BEGIN

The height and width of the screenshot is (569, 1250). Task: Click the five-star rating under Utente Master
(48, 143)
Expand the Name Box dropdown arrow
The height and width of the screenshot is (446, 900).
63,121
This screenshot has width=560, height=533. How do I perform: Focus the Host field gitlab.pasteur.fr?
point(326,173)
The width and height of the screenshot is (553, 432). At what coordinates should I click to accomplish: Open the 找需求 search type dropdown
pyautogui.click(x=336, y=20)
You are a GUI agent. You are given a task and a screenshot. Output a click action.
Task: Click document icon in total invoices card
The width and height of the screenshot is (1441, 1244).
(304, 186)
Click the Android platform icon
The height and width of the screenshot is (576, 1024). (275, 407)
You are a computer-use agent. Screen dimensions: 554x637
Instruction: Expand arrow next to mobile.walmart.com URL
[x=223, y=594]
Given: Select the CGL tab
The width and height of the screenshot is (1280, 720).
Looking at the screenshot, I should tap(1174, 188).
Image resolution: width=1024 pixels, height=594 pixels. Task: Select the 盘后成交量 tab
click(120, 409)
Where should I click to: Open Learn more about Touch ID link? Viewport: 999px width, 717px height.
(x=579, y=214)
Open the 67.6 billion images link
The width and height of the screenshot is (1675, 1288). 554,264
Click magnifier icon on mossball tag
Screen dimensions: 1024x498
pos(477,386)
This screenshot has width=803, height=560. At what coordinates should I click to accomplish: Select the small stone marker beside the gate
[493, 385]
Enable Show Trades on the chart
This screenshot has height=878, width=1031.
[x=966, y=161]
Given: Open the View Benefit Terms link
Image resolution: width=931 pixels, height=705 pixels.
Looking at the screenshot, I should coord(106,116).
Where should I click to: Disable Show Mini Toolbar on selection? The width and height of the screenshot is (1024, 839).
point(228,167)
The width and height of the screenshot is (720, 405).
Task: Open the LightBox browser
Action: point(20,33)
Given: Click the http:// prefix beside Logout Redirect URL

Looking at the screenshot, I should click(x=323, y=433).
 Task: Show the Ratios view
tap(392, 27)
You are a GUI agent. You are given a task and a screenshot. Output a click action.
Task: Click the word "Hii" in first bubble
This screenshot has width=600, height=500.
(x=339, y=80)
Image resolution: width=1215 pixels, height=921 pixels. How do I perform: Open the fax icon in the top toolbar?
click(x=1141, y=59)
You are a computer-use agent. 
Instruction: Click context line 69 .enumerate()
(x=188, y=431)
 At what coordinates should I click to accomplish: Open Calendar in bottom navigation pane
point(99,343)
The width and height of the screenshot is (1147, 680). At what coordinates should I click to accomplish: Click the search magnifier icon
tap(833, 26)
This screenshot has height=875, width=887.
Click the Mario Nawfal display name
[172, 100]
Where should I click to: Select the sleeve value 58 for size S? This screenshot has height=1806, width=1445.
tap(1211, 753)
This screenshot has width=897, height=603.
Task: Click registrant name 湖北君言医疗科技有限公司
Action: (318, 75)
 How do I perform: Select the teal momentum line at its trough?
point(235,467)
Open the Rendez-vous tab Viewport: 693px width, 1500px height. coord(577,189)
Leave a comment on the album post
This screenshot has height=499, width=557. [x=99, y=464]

END

PROBLEM REQUIREMENTS: Repeat the listing above exactly, keeping every word as it stands.

RESULT OF THIS TASK:
The height and width of the screenshot is (569, 1250). Task: Click the five-star rating under Utente Master
(48, 143)
Expand the Name Box dropdown arrow
The height and width of the screenshot is (446, 900).
63,121
This screenshot has width=560, height=533. How do I perform: Focus the Host field gitlab.pasteur.fr?
point(326,173)
The width and height of the screenshot is (553, 432). At what coordinates should I click to accomplish: Open the 找需求 search type dropdown
pyautogui.click(x=336, y=20)
You are a GUI agent. You are given a task and a screenshot. Output a click action.
Task: Click document icon in total invoices card
The width and height of the screenshot is (1441, 1244).
(304, 186)
Click the Android platform icon
The height and width of the screenshot is (576, 1024). (275, 407)
You are a computer-use agent. Screen dimensions: 554x637
Instruction: Expand arrow next to mobile.walmart.com URL
[x=223, y=594]
Given: Select the CGL tab
The width and height of the screenshot is (1280, 720).
Looking at the screenshot, I should tap(1174, 188).
Image resolution: width=1024 pixels, height=594 pixels. Task: Select the 盘后成交量 tab
click(120, 409)
Where should I click to: Open Learn more about Touch ID link? Viewport: 999px width, 717px height.
(x=579, y=214)
Open the 67.6 billion images link
The width and height of the screenshot is (1675, 1288). 554,264
Click magnifier icon on mossball tag
Screen dimensions: 1024x498
pos(477,386)
This screenshot has width=803, height=560. At what coordinates should I click to accomplish: Select the small stone marker beside the gate
[493, 385]
Enable Show Trades on the chart
This screenshot has height=878, width=1031.
[x=966, y=161]
Given: Open the View Benefit Terms link
Image resolution: width=931 pixels, height=705 pixels.
Looking at the screenshot, I should coord(106,116).
Where should I click to: Disable Show Mini Toolbar on selection? The width and height of the screenshot is (1024, 839).
point(228,167)
The width and height of the screenshot is (720, 405).
Task: Open the LightBox browser
Action: point(20,33)
Given: Click the http:// prefix beside Logout Redirect URL

Looking at the screenshot, I should click(x=323, y=433).
 Task: Show the Ratios view
tap(392, 27)
You are a GUI agent. You are given a task and a screenshot. Output a click action.
Task: Click the word "Hii" in first bubble
This screenshot has width=600, height=500.
(x=339, y=80)
Image resolution: width=1215 pixels, height=921 pixels. How do I perform: Open the fax icon in the top toolbar?
click(x=1141, y=59)
You are a computer-use agent. 
Instruction: Click context line 69 .enumerate()
(x=188, y=431)
 At what coordinates should I click to accomplish: Open Calendar in bottom navigation pane
point(99,343)
The width and height of the screenshot is (1147, 680). At what coordinates should I click to accomplish: Click the search magnifier icon
tap(833, 26)
This screenshot has height=875, width=887.
Click the Mario Nawfal display name
[172, 100]
Where should I click to: Select the sleeve value 58 for size S? This screenshot has height=1806, width=1445.
tap(1211, 753)
This screenshot has width=897, height=603.
Task: Click registrant name 湖北君言医疗科技有限公司
Action: (318, 75)
 How do I perform: Select the teal momentum line at its trough?
point(235,467)
Open the Rendez-vous tab Viewport: 693px width, 1500px height. coord(577,189)
Leave a comment on the album post
This screenshot has height=499, width=557. [x=99, y=464]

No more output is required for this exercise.